Autore: Ana Isabel Vallejo
Titolo: Viaggio a Samarcanda
Casa Editrice: Tascabili La Spiga
Genere: Avventura
TRAMA
Questo libro parla di un viaggio che compiono un papà ed un figlio . Il papà come lavoro faceva il biologo, e, per far vedere il mondo al figlio, propose a Marco, un giorno, tornato da scuola, di seguirlo. Dopo un pò di incertezza il figlio decise di accompagnare il padre in quel lungo viaggio alla scoperta di Samarcanda. Partirono per l’Uzbekistan, fermandosi in Afghanistan precisamente a Mazar-i-sharif dove trovarono uomini che conducevano cammelli a due gobbe a mano…. ogni tanto si fermavano vicino a un’oasi con fiumi dove l’acqua era un lontano ricordo.

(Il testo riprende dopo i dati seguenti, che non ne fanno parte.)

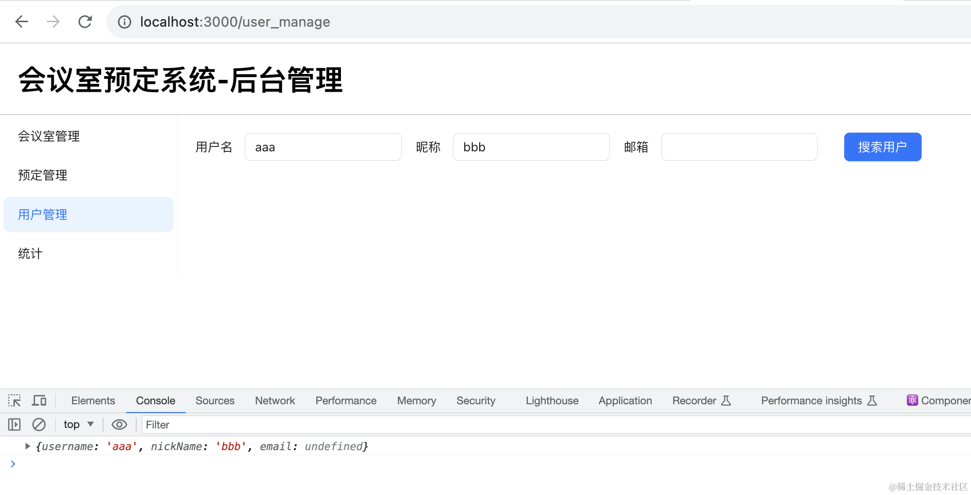
Task: Toggle the console sidebar panel icon
Action: (14, 424)
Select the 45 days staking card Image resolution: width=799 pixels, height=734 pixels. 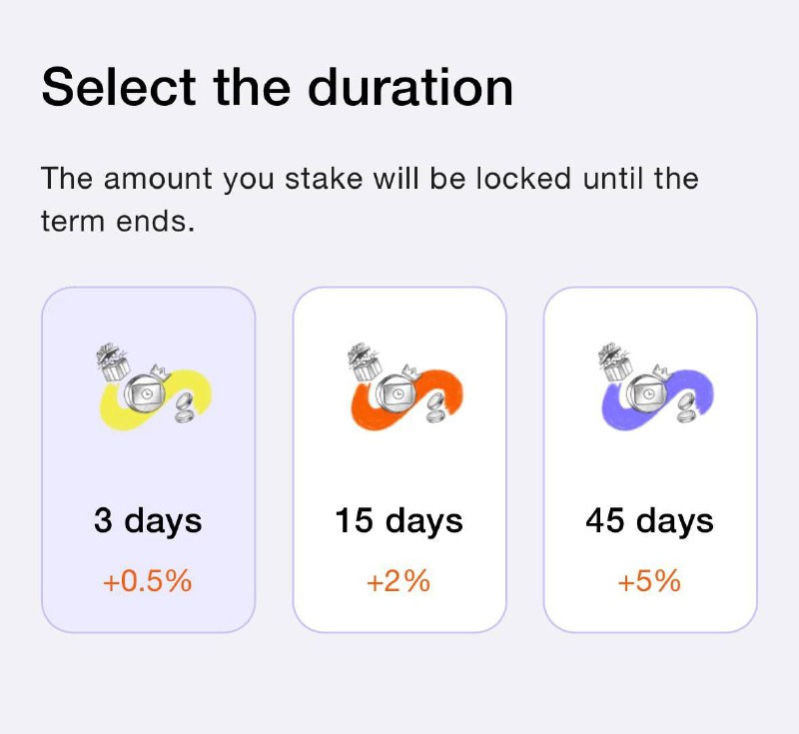click(650, 459)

Marco vide tante cose strane, che il padre poi gli spiegò…. si fermarono a Tashkent e lì trovarono un popolo di pastori nomadi…. tutto il resto era deserto; percorsero una parte della via della seta a arrivarono fino alla valle dei gelsi che è appena fuori dal Tashkent. Marco e il papà vedevano tutti i camion o addirittura delle carrozze che trasportavano rocce. In seguito giunsero in Samarcanda, la meta che affascinava di più il padre. Cercarono un albergo dove alloggiare per la notte, si svegliarono e si misero subito in cammino dopo un’abbondante colazione. Proseguendo il viaggio arrivarono in Bukhara che era completamente deserta come anche il Nukus e il Muynak. deserti completamente devastati da agenti chimici e scorie. Dopo giunsero in Korasuv, arrivarono e videro un’ aereoporto. Il padre di Marco aveva raccolto campioni per lavoro e annotato le sue ricerche su un pc…… alla fine, dopo aver conosciuto popoli , culture diverse e grandi problemi ambientali, presero un volo che portava direttamente in Italia e tornarono alla vita di tutti i giorni sapendo di aver vissuto un’ esperienza unica.
sinceramente io questo libro non l’ho capito molto, forse perché se ne parla proprio poco di questi paesi, ho faticato anche a localizzarli sulla cartina geografica.
Non mi é piaciuto molto e non ve lo consiglio


Apprezzo la sincerità della tua valutazione.